I suppose slavery didn’t get a look-in because there were some black kids scattered among the whites, a situation that would make white kids (or their parents) touchy about too much truth coming out. Safer to be righteous about the Trail of Tears and the sad fate of the Ghost Dance movement. Really, I don’t think much of my old teachers, and I wonder how many decided they were Reagan fans when the winds shifted a decade down the road. In the meantime, we repeated what they told us. We did it in dispirited fashion, since Indians (yes, I know they’re called Native Americans now) were much more fun a year or so before, when we were learning about totems and moccasins and lodges.

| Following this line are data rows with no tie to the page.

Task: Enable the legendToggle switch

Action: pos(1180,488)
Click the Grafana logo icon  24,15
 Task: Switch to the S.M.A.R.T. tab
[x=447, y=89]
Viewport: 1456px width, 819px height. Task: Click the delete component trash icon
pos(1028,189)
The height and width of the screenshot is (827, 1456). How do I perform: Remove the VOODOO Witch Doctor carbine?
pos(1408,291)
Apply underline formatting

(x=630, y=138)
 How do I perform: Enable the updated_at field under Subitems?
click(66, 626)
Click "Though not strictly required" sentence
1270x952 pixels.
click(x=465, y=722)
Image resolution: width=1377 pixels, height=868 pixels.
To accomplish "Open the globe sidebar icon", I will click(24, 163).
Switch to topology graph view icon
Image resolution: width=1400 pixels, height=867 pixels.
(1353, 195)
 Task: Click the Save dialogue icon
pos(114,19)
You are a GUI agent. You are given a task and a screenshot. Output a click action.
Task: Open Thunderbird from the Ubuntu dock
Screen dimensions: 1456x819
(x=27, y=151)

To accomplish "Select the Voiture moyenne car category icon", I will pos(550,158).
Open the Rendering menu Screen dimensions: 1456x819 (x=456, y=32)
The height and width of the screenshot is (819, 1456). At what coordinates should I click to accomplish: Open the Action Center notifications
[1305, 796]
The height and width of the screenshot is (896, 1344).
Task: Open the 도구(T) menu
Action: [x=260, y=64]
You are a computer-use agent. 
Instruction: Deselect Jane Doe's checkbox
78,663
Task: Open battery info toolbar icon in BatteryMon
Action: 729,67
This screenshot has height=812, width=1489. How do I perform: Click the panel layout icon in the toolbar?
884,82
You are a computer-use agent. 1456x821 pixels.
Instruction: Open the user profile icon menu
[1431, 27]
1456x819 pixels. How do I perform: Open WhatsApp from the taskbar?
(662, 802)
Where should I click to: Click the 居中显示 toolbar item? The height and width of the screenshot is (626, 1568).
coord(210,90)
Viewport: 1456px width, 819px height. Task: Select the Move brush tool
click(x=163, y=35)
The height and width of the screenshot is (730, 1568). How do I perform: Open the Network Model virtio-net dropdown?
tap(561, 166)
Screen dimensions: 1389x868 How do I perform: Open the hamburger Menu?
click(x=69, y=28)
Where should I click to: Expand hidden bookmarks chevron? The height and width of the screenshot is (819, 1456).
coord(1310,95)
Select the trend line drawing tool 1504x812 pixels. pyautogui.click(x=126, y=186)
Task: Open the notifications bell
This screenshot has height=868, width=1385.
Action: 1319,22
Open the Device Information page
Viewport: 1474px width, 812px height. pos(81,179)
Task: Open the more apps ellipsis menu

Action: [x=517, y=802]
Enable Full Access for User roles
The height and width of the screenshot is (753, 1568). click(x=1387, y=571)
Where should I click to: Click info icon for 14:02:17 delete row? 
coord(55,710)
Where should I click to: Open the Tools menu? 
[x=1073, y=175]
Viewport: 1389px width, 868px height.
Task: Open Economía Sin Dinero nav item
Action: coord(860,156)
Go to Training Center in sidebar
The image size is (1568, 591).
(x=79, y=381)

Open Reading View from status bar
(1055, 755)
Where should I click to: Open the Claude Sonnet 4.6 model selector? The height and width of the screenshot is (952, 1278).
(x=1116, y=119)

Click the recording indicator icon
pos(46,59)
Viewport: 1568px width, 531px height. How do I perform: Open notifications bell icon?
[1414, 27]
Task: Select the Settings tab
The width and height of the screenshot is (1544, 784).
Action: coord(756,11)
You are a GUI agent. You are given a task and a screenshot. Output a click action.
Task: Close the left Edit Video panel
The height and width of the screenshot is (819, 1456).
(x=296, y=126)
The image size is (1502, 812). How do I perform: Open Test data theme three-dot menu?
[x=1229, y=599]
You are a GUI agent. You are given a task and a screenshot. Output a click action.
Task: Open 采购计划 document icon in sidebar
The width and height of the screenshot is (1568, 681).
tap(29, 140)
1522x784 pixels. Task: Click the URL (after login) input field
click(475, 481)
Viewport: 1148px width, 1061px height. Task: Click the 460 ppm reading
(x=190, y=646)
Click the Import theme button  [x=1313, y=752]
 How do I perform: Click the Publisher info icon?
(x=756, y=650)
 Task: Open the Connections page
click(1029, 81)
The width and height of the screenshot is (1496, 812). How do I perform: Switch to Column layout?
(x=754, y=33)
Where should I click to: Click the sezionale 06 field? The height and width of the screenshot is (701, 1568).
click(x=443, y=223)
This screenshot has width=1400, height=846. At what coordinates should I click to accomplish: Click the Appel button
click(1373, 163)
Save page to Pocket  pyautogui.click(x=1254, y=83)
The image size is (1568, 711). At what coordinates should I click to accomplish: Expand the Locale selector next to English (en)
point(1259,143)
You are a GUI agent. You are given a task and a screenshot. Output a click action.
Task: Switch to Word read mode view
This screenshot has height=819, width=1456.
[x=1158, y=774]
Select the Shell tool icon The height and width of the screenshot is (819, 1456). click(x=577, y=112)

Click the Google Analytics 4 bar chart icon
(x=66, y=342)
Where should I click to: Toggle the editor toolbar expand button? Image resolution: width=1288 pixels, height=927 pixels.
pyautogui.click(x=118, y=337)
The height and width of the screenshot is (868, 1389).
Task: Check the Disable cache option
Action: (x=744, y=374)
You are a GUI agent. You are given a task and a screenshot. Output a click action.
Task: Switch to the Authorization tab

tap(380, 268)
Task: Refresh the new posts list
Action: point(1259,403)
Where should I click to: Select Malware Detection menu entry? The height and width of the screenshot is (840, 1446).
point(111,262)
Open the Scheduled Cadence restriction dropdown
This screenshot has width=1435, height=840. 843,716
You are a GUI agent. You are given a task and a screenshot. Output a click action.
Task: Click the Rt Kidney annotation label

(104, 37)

One time a strong-minded classmate broke through the noise. A student teacher had been listening to a group of us mumble back our usual about the horrors. The girl defiantly announced that we were all just doing as teacher said. I felt silly about being caught out. Really, this degree of honesty was unfair. But I knew she was right. Yet, on looking back, I also think she was wrong, and this is something it’s taken me decades to realize. Because I’ve never forgotten the Trail of Tears and the Ghost Dance movement.

Consider this. Over the years my feelings for America have gone through ups and downs. When I was a teen and learned something about European history, I decided that it was quite absurd for radicals to excoriate the U.S. On balance, the country allowed more freedom and prosperity to a greater number of people than the vast majority of all other systems through history. Look at the Romans, look at the Greeks. Look at Great Britain just a century before, let alone the regimes found in Europe. But the key phrase there is “on balance.” I knew what we had done. I didn’t imagine that America was a collection of good people doing good things until the good things made a pile to the sun. We had blood on our hands.

Off and on, for the rest of my life, I’ve seen what I make of that knowledge. I’m not as confident now that the balance is overwhelmingly in favor of the U.S. But I’ve always been aware that, even at its best, America isn’t Superman in geographic form. It’s a racket by which some do well or very well, with the “some” being most of the population. I know this because my foolish, right-on teachers rubbed my nose in the Trail of Tears and the rest. I know about slavery too, of course. All Americans know about slavery. Then again, we all know about the Indians getting wiped out. But it helps to be made forcefully aware of these things when young. School may not be that great, but it rubs your nose pretty good, and that was the case with me and the Indians.